Do they just watch? Or do they also play a little? To defuse what they see, and what we as viewers only hear? When the camera focuses on their faces while they watch a sex scene they once performed, some well-known Dutch actors in this documentary by Tamar van den Dop each go through their own feelings: embarrassment, satisfaction, emotion, fun or sadness.
“I just don’t really understand why this has to be on screen for so long,” says Nora El Koussour, for example, upset when she sees a scene of herself in Can I touch you? (73 mins). She finds the scene confrontational, even humiliating. ‘It has started to seep into my own life. After that, the respect just disappears for me.’ After the recording she received a bouquet of flowers, her opponent was left empty-handed.
In any case, it remains fascinating: looking at looking – and at the same time not seeing what they see. For example, the young actors Joes Brauers and Lina Heijmans first read aloud the script of what is to be ‘a turbulent lovemaking’ and then separately view the resulting scene. It is an intimate spectacle, even for those who are not directly involved and cannot even observe it themselves.

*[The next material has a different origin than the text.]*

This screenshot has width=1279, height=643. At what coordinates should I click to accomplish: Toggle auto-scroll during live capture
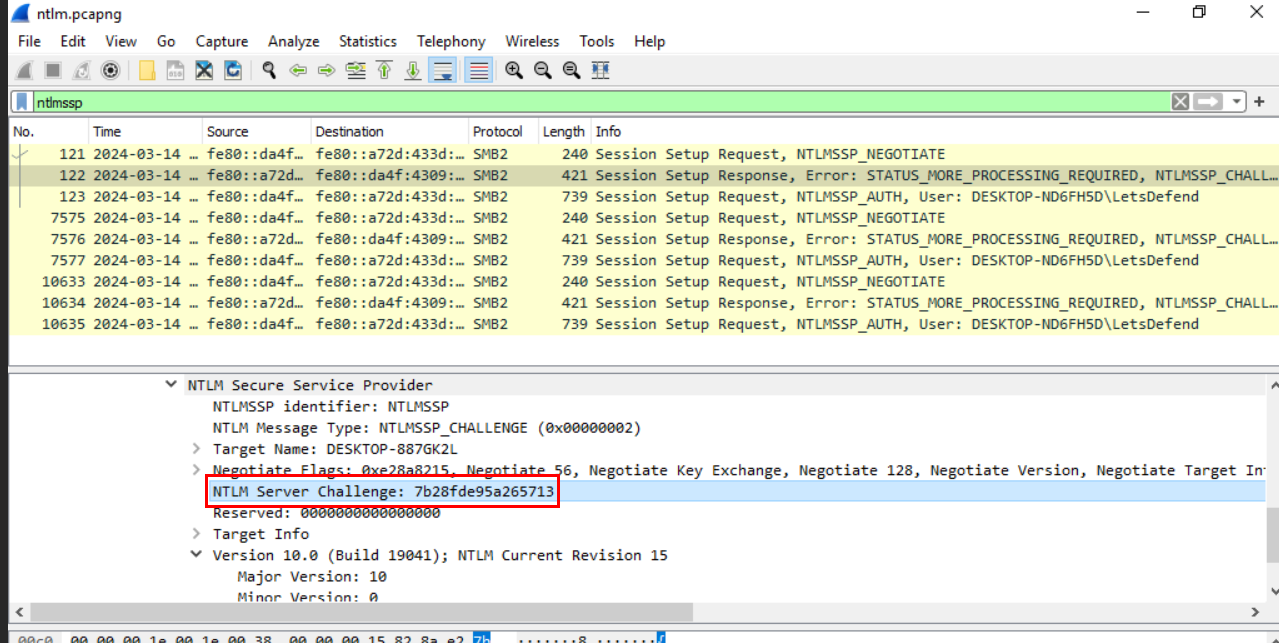coord(442,70)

In this interview film, Van den Dop, who is also active as an actress, director and screenwriter, further questions colleagues such as Monic Hendrickx, Gijs Naber, Hannah Hoekstra, Jeroen Spitzenberger and Georgina Verbaan, while they are pinned to a transmitter microphone or powdered on the film set. About the do’s and don’ts of sex scenes – and thus also the change(s) in sexual morality.
‘Just do it (just do it)’, they were regularly told by film directors. And also: ‘could it be a little hotter?’ They were usually not allowed – and did not want to/dared/could – to make things too difficult. And Van den Dop continues to ask: is it sometimes just nice? Do you sometimes get excited? How do you tell your family that you are going to play a gay role? Can your children see this scene? And: are you actually on porn sites? And what do you think about that?
When it comes to sex, times have changed considerably, especially since #metoo. ‘I started to look more critically: is it necessary?’ says Rifka Lodeizen, who was regularly seen functionally naked, for example to her make-up artist, who has already been told by Waldemar Torenstra that he sometimes has contracts specify that he no longer takes off his clothes. Nowadays some films also have an intimacy coordinator.
As children of the freedom-joy of the sixties and seventies, the veterans Peter Faber and Jeroen Krabbé have little regard for such developments, which can be categorized under the heading ‘new prudishness’. “It’s as if Queen Victoria is back again,” sighs Krabbé. At the same time, after some further questioning, it turns out that he had also had some bad experiences during filming in the past.
On the other hand: perhaps the current reluctance also means that sexuality is now left to advertising and porn? And what does that mean again? Like this waedt Can I touch you? brave and delicate, without for a moment becoming navel-gazing, through the swamp surrounding sexuality on screen. And if appearances are not deceiving, this will no longer be as obvious as in the past.
How it should or should be done remains a matter of interpretation and feeling. Just like in real life.